Welcome to Slate, a fast, native editor for Markdown, code, and everything in between. This short tour gets you from a fresh install to your first document, and shows you where everything lives.

Welcome to Slate

Slate is a fast, native editor for Markdown, code, and the rich content that lives alongside them. Deep search, a command palette, and instant rendering keep you moving with zero lag. Find it, write it, and never break flow.

When you open a Markdown document, Slate shows it three ways at once: a plain-text editor for people who want to see the raw syntax, a WYSIWYG editor for people who want to write as if it were a word processor, and a reading view that looks like the finished page, with code, images, diagrams, and math rendered in place.

You do not have to pick one. Switch between them at any time, or put two side by side.

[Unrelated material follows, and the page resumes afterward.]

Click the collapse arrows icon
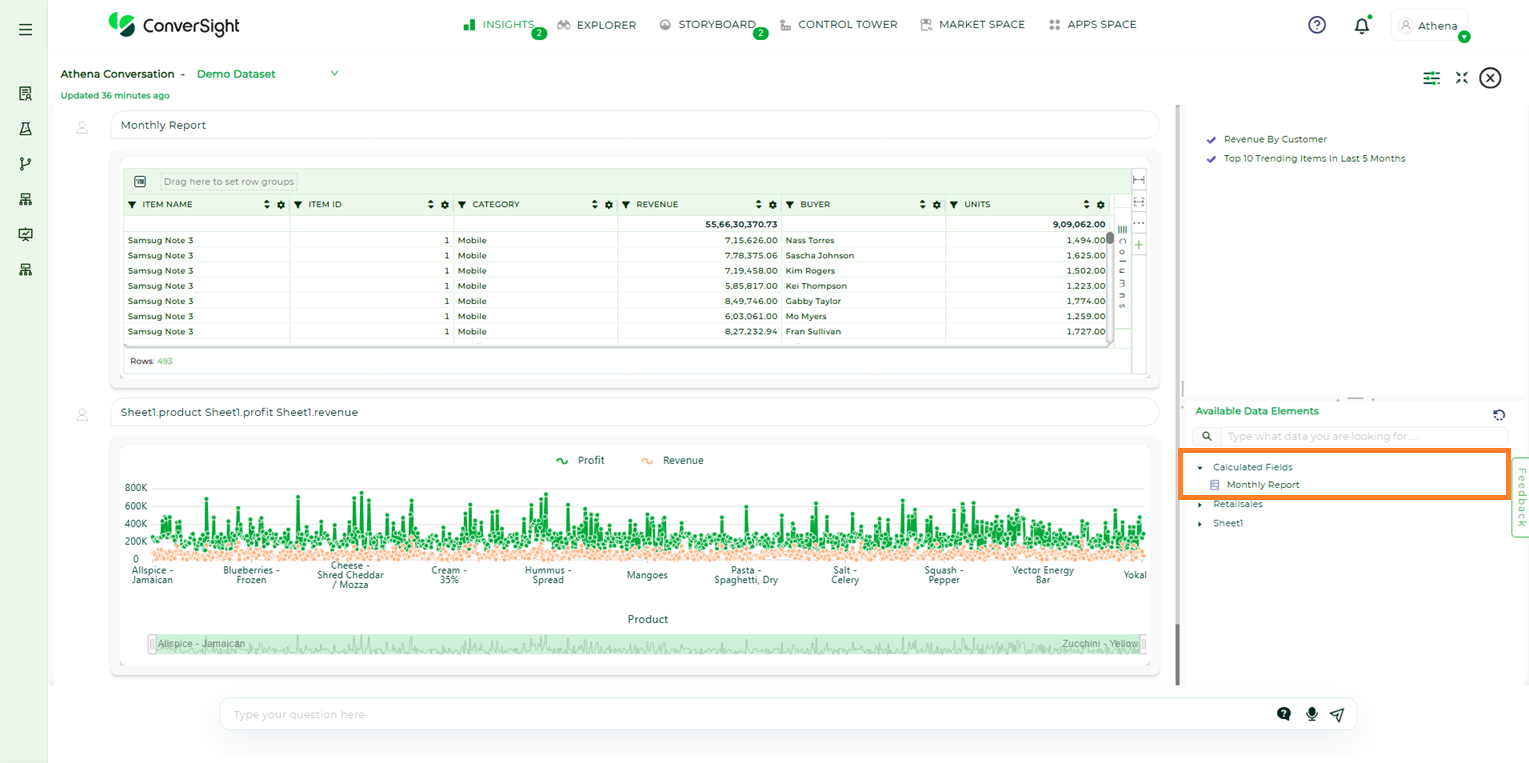 tap(1461, 78)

The document is always one file on disk, and every view stays in sync.

Install and open

Download Slate from the homepage. The desktop builds for macOS, Windows, and Linux are about 8 MB and install in a few seconds. There is no account to create and nothing to configure first.

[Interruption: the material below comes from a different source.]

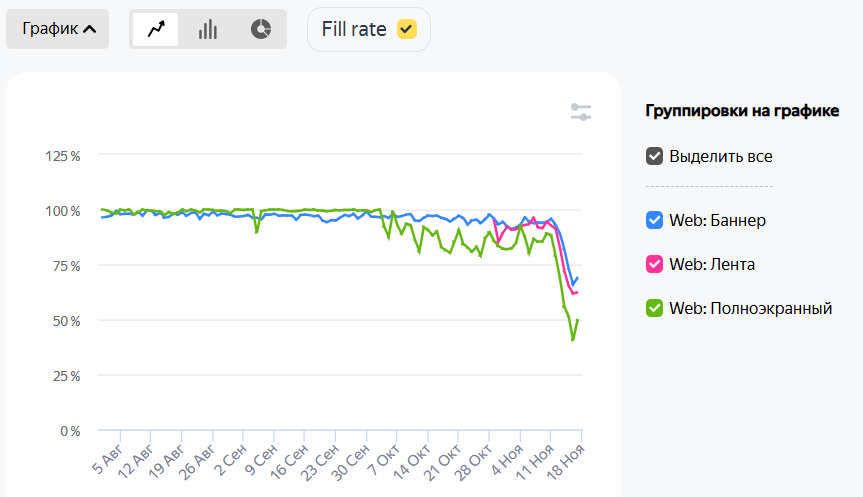
Task: Switch to bar chart view
Action: (208, 29)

On first launch, Slate opens to a welcome screen with two columns: your recent files on the left and your open workspace folders on the right. Use the New file, Open file, or Open folder buttons at the bottom, or drag any .md file onto the window. The same actions live in File → Open and in the sidebar.

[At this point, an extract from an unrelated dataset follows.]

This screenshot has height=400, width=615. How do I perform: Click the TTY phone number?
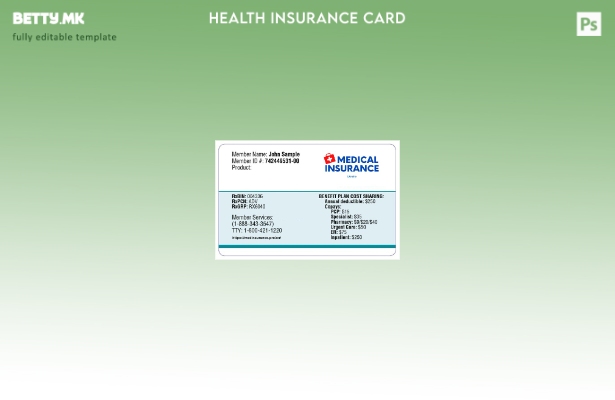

The hint row at the bottom of the welcome screen calls out the two shortcuts you will use most: KCtrlKsearch and /Ctrl/slash commands. Both open the command palette.

Your first document

Type # Hello Slate on the first line and press Enter twice. You have a heading. Type **bold** and you get bold text. That is the plain-text view, and it gives you complete control over the syntax.

Now click WYSIWYG at the top of the editor. The same content appears as formatted text. You can keep typing here, or use / to open a menu of blocks to insert. Whatever you write gets saved back as standard Markdown.

Finally, click Reading. This is the view you would print or share: read-only, optimized for long-form reading, with code, math, and diagrams already rendered.

The view switcher

The interface at a glance

The window has four regions. Learn these once and the rest of Slate is just variations on the same layout.

The four regions of the Slate window
  1. Sidebar. Your open folders and their files live on the left. You can collapse it to a thin rail for more writing space, or hide it entirely.
  2. Tabs. Each open document is a tab. A small dot next to the filename means there are unsaved changes.
  3. View switcher. The segmented control in the top-right toggles between Plain, WYSIWYG, and Reading. Use the keyboard shortcut you see in Keyboard Shortcuts if you prefer not to reach for the mouse.
  4. Editor. The main area is whichever view you have selected. In split mode it is the editor on the left and a live preview on the right.